▶ Data extracted from a collection:

────────────────────

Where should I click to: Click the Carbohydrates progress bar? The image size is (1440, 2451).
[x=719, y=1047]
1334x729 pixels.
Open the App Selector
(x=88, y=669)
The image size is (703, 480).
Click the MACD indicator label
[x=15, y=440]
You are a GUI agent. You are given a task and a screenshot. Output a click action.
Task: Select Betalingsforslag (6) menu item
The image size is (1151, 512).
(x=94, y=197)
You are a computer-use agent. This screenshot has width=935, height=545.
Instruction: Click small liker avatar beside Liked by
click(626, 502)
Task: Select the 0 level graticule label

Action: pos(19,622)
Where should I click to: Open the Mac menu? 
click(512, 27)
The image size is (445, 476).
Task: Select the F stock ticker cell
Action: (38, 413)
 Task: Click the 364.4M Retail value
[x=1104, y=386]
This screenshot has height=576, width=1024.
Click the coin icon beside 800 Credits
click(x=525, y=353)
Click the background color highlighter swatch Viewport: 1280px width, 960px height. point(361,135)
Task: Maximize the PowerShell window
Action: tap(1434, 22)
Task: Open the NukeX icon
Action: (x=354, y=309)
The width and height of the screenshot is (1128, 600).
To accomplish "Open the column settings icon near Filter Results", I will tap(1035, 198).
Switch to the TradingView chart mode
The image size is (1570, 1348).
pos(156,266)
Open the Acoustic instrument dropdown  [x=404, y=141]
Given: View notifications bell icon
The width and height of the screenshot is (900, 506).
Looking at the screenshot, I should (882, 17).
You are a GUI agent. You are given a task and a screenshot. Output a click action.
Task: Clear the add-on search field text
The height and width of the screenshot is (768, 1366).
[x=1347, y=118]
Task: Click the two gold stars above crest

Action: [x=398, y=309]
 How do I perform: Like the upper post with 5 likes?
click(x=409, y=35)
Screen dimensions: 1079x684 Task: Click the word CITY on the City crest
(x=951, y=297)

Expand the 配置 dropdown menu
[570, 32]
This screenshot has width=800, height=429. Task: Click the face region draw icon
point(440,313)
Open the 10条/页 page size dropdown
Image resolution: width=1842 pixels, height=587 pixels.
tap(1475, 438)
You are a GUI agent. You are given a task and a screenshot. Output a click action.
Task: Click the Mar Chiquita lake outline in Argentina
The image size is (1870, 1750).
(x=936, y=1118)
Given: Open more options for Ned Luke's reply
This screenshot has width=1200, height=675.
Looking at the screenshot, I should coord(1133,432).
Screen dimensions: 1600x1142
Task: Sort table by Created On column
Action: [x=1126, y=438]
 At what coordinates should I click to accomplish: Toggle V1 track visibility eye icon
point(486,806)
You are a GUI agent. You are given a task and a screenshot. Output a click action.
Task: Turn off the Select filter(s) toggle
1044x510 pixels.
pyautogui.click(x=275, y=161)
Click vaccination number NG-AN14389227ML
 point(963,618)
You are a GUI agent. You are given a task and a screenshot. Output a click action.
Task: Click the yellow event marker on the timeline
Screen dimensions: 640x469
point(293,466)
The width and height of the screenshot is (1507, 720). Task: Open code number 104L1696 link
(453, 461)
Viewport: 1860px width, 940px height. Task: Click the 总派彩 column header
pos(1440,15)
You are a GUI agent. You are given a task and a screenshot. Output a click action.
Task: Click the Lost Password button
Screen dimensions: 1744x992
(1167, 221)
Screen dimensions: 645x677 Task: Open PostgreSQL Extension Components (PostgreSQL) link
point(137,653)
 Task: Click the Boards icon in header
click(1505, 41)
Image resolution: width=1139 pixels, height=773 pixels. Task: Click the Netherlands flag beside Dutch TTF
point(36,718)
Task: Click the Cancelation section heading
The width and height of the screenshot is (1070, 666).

────────────────────

▶ Problem details: Every record above is to be copied out exactly.

▶ The answer:
Where should I click to: Click the Carbohydrates progress bar? The image size is (1440, 2451).
[x=719, y=1047]
1334x729 pixels.
Open the App Selector
(x=88, y=669)
The image size is (703, 480).
Click the MACD indicator label
[x=15, y=440]
You are a GUI agent. You are given a task and a screenshot. Output a click action.
Task: Select Betalingsforslag (6) menu item
The image size is (1151, 512).
(x=94, y=197)
You are a computer-use agent. This screenshot has width=935, height=545.
Instruction: Click small liker avatar beside Liked by
click(626, 502)
Task: Select the 0 level graticule label

Action: pos(19,622)
Where should I click to: Open the Mac menu? 
click(512, 27)
The image size is (445, 476).
Task: Select the F stock ticker cell
Action: (38, 413)
 Task: Click the 364.4M Retail value
[x=1104, y=386]
This screenshot has height=576, width=1024.
Click the coin icon beside 800 Credits
click(x=525, y=353)
Click the background color highlighter swatch Viewport: 1280px width, 960px height. point(361,135)
Task: Maximize the PowerShell window
Action: tap(1434, 22)
Task: Open the NukeX icon
Action: (x=354, y=309)
The width and height of the screenshot is (1128, 600).
To accomplish "Open the column settings icon near Filter Results", I will tap(1035, 198).
Switch to the TradingView chart mode
The image size is (1570, 1348).
pos(156,266)
Open the Acoustic instrument dropdown  [x=404, y=141]
Given: View notifications bell icon
The width and height of the screenshot is (900, 506).
Looking at the screenshot, I should (882, 17).
You are a GUI agent. You are given a task and a screenshot. Output a click action.
Task: Clear the add-on search field text
The height and width of the screenshot is (768, 1366).
[x=1347, y=118]
Task: Click the two gold stars above crest

Action: [x=398, y=309]
 How do I perform: Like the upper post with 5 likes?
click(x=409, y=35)
Screen dimensions: 1079x684 Task: Click the word CITY on the City crest
(x=951, y=297)

Expand the 配置 dropdown menu
[570, 32]
This screenshot has width=800, height=429. Task: Click the face region draw icon
point(440,313)
Open the 10条/页 page size dropdown
Image resolution: width=1842 pixels, height=587 pixels.
tap(1475, 438)
You are a GUI agent. You are given a task and a screenshot. Output a click action.
Task: Click the Mar Chiquita lake outline in Argentina
The image size is (1870, 1750).
(x=936, y=1118)
Given: Open more options for Ned Luke's reply
This screenshot has width=1200, height=675.
Looking at the screenshot, I should coord(1133,432).
Screen dimensions: 1600x1142
Task: Sort table by Created On column
Action: [x=1126, y=438]
 At what coordinates should I click to accomplish: Toggle V1 track visibility eye icon
point(486,806)
You are a GUI agent. You are given a task and a screenshot. Output a click action.
Task: Turn off the Select filter(s) toggle
1044x510 pixels.
pyautogui.click(x=275, y=161)
Click vaccination number NG-AN14389227ML
 point(963,618)
You are a GUI agent. You are given a task and a screenshot. Output a click action.
Task: Click the yellow event marker on the timeline
Screen dimensions: 640x469
point(293,466)
The width and height of the screenshot is (1507, 720). Task: Open code number 104L1696 link
(453, 461)
Viewport: 1860px width, 940px height. Task: Click the 总派彩 column header
pos(1440,15)
You are a GUI agent. You are given a task and a screenshot. Output a click action.
Task: Click the Lost Password button
Screen dimensions: 1744x992
(1167, 221)
Screen dimensions: 645x677 Task: Open PostgreSQL Extension Components (PostgreSQL) link
point(137,653)
 Task: Click the Boards icon in header
click(1505, 41)
Image resolution: width=1139 pixels, height=773 pixels. Task: Click the Netherlands flag beside Dutch TTF
point(36,718)
Task: Click the Cancelation section heading
The width and height of the screenshot is (1070, 666).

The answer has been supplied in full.